Your answer should be only the lines below from the one with "This screenshot has height=1176, width=1030." to the one with "Open the Zylker", repeated exactly, ends included.

Saved entries:
╭──

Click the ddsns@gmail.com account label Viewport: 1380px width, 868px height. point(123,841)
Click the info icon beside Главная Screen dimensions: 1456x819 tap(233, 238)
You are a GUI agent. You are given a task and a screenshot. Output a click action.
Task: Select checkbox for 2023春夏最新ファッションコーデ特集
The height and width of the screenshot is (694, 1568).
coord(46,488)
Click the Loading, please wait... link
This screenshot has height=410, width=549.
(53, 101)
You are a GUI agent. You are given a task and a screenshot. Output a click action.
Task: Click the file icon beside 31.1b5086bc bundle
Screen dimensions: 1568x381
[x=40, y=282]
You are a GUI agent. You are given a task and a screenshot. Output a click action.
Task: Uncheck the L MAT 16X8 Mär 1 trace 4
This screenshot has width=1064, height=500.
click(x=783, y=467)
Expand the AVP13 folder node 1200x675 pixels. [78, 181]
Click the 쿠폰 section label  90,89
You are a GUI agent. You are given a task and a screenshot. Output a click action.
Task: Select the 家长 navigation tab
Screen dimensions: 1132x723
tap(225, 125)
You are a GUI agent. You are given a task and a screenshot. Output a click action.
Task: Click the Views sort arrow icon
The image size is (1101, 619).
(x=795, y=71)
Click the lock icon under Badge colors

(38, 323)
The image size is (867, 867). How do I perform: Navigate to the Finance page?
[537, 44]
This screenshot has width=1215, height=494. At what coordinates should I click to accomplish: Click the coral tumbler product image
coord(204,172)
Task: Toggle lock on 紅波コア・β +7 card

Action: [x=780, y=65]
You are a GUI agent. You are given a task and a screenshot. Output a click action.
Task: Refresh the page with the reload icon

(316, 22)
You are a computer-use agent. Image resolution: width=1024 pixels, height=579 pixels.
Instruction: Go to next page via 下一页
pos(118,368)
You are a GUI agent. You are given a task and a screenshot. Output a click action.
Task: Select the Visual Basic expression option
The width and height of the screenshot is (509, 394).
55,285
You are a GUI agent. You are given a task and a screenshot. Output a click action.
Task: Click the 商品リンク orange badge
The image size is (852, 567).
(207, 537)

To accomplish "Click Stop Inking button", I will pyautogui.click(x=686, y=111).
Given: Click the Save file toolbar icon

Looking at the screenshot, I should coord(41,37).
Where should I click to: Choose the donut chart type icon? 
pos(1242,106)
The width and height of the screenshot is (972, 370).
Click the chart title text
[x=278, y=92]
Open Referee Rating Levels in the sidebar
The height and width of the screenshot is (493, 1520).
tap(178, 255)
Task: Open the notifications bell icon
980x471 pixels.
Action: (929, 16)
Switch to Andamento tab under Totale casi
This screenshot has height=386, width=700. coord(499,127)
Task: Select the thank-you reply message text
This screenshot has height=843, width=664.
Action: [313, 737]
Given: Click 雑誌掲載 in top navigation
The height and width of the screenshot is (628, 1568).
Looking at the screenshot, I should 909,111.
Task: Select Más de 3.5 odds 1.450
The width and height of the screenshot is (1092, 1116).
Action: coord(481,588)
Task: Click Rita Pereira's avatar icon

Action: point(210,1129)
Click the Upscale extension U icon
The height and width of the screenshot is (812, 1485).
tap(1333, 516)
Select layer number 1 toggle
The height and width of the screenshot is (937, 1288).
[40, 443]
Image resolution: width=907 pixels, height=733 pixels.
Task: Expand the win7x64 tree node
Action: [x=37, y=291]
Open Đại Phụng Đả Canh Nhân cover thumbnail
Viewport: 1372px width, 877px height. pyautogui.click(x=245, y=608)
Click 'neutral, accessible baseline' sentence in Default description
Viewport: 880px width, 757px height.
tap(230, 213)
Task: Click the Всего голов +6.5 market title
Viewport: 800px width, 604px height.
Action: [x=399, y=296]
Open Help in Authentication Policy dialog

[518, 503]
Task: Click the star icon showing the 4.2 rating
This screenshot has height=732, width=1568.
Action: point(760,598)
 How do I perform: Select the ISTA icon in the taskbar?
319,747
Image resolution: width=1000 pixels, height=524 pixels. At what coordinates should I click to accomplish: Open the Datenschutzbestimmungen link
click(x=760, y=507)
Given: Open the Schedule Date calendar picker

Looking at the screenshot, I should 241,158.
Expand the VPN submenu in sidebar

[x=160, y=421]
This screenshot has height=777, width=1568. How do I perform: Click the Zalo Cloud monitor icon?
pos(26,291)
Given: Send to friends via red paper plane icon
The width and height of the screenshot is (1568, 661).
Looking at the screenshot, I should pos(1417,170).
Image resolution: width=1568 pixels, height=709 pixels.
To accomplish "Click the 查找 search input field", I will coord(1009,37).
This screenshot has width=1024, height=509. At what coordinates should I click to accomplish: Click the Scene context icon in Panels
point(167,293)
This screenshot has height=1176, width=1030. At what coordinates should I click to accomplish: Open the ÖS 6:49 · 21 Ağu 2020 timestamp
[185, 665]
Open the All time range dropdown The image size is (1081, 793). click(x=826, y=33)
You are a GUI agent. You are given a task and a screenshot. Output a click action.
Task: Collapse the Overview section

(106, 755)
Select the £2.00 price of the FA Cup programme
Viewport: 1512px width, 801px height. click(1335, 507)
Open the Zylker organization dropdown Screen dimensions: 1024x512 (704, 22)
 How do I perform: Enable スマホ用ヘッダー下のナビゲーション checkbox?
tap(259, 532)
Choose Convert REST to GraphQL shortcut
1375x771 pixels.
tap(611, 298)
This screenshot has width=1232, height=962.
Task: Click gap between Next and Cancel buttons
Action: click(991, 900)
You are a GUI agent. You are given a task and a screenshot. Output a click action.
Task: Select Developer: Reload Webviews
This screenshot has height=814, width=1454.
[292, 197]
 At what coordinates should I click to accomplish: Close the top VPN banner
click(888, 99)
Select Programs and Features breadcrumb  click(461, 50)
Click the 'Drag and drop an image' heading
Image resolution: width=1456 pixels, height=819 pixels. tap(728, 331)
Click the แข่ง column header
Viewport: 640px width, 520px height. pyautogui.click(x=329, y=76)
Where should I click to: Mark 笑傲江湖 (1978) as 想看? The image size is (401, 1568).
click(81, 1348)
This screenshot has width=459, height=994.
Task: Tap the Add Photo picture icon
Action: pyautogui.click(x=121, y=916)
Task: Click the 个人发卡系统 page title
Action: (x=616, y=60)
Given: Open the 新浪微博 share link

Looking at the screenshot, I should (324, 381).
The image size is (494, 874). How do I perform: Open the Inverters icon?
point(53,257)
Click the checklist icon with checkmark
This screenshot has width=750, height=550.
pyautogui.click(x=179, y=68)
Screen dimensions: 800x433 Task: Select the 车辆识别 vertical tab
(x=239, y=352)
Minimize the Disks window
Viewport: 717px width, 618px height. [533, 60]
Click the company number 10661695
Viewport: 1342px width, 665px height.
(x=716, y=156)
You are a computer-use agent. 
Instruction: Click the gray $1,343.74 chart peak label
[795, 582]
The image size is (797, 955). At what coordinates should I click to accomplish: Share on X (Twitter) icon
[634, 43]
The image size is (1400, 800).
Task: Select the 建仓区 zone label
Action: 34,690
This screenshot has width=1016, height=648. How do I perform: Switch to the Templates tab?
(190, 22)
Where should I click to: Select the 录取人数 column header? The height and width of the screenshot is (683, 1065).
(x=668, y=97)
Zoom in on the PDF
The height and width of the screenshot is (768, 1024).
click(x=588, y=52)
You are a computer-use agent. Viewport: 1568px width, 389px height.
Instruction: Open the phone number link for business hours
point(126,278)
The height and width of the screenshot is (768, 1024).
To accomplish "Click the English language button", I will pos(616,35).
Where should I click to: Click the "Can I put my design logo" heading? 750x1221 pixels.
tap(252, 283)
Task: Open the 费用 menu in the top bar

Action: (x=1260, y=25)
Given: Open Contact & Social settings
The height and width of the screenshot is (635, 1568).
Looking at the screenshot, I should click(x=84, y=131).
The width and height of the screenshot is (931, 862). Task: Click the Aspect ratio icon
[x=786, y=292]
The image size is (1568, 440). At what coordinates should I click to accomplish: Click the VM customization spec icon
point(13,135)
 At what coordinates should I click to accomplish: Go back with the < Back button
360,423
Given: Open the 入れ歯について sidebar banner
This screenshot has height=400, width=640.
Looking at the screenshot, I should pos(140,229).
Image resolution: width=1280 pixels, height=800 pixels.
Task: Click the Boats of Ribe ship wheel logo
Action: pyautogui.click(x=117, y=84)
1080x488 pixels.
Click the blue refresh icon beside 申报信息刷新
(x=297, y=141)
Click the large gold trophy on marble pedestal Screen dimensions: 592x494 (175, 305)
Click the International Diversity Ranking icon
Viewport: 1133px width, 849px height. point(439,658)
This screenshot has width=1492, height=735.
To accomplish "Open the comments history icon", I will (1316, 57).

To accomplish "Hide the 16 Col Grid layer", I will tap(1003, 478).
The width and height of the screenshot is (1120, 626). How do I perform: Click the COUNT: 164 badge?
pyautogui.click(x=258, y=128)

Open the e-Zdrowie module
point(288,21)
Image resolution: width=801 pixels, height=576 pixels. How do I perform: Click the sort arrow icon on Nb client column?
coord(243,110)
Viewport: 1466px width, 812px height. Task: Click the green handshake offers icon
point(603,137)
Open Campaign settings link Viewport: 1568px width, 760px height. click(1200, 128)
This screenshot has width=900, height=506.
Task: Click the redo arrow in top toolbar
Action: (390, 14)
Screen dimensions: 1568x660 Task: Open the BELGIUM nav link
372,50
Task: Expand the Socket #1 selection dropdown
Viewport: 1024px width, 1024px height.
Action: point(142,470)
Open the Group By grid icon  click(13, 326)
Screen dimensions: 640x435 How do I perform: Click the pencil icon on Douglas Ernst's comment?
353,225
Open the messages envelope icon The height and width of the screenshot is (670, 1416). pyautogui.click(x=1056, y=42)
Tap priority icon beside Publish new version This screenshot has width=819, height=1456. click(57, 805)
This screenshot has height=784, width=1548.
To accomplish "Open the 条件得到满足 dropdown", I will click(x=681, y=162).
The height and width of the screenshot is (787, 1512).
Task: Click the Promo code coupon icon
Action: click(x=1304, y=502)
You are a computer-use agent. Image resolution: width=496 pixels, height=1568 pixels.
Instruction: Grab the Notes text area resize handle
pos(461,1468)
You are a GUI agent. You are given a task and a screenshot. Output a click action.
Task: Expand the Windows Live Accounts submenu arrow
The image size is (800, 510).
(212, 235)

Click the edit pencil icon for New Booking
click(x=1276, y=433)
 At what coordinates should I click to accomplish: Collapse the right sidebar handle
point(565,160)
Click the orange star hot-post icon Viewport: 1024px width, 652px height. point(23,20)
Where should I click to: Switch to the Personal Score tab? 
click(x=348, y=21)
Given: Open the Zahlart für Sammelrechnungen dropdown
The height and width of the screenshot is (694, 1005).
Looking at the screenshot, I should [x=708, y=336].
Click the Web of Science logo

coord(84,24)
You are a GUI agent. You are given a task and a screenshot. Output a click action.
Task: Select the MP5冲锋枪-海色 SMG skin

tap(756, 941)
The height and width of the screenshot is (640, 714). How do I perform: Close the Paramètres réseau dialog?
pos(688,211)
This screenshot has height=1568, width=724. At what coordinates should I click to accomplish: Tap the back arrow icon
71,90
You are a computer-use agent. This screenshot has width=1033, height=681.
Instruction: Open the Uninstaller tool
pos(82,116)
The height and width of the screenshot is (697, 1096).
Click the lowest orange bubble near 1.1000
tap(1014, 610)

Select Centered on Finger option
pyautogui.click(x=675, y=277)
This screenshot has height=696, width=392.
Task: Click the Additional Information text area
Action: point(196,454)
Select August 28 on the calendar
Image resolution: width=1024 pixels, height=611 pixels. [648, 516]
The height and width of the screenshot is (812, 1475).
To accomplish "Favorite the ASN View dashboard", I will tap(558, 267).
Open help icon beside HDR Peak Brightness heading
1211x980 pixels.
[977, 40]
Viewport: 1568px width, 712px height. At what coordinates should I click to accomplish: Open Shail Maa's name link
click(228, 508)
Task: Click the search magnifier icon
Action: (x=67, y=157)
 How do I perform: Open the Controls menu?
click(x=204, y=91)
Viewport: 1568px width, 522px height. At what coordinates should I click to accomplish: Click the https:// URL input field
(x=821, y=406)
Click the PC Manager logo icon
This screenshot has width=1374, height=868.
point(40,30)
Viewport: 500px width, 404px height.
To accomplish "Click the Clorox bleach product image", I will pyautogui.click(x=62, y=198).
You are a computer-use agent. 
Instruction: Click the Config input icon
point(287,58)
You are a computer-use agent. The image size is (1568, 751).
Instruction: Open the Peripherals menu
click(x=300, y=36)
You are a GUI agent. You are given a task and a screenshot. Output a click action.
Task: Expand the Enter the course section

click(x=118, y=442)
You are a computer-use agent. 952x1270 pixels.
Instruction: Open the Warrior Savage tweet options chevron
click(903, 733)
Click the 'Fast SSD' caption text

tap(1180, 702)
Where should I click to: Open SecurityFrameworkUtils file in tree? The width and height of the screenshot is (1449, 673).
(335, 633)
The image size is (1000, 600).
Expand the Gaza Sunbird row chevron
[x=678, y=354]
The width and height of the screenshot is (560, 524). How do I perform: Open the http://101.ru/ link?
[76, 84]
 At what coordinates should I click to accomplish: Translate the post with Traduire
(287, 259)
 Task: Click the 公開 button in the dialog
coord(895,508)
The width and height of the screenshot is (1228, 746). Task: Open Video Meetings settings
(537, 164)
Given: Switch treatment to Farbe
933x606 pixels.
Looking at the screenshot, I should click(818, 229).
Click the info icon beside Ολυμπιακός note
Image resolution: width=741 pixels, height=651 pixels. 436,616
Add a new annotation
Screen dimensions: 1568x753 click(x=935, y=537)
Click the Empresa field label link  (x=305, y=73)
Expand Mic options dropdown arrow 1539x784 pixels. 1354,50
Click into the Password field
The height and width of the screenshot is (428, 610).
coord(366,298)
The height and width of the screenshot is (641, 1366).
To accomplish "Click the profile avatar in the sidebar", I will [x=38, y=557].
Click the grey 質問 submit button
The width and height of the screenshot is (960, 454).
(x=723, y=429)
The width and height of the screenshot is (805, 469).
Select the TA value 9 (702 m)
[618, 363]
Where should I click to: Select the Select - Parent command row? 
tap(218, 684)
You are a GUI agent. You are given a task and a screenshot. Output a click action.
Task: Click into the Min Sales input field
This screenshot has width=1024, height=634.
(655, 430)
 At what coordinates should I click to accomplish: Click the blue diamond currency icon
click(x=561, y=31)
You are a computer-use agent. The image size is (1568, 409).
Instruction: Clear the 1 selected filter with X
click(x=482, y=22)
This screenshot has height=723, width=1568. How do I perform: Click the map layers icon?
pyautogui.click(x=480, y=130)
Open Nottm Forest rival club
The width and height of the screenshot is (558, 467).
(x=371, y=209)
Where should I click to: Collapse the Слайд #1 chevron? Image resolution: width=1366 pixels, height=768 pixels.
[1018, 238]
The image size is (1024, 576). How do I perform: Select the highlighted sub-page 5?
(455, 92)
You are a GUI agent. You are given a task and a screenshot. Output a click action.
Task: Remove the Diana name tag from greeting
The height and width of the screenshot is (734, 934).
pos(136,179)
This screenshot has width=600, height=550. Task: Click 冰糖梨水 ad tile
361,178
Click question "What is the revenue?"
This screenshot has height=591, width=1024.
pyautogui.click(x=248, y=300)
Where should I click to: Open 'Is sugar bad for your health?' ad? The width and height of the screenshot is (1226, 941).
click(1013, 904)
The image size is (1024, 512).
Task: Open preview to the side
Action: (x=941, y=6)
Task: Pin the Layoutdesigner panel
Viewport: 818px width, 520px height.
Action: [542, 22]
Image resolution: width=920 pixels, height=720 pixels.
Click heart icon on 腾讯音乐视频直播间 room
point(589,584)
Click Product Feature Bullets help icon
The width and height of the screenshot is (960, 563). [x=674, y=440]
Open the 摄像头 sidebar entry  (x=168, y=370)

╰──

ANSWER BOX:
This screenshot has height=1176, width=1030. At what coordinates should I click to accomplish: Open the ÖS 6:49 · 21 Ağu 2020 timestamp
[185, 665]
Open the All time range dropdown The image size is (1081, 793). click(x=826, y=33)
You are a GUI agent. You are given a task and a screenshot. Output a click action.
Task: Collapse the Overview section

(106, 755)
Select the £2.00 price of the FA Cup programme
Viewport: 1512px width, 801px height. click(1335, 507)
Open the Zylker organization dropdown Screen dimensions: 1024x512 (704, 22)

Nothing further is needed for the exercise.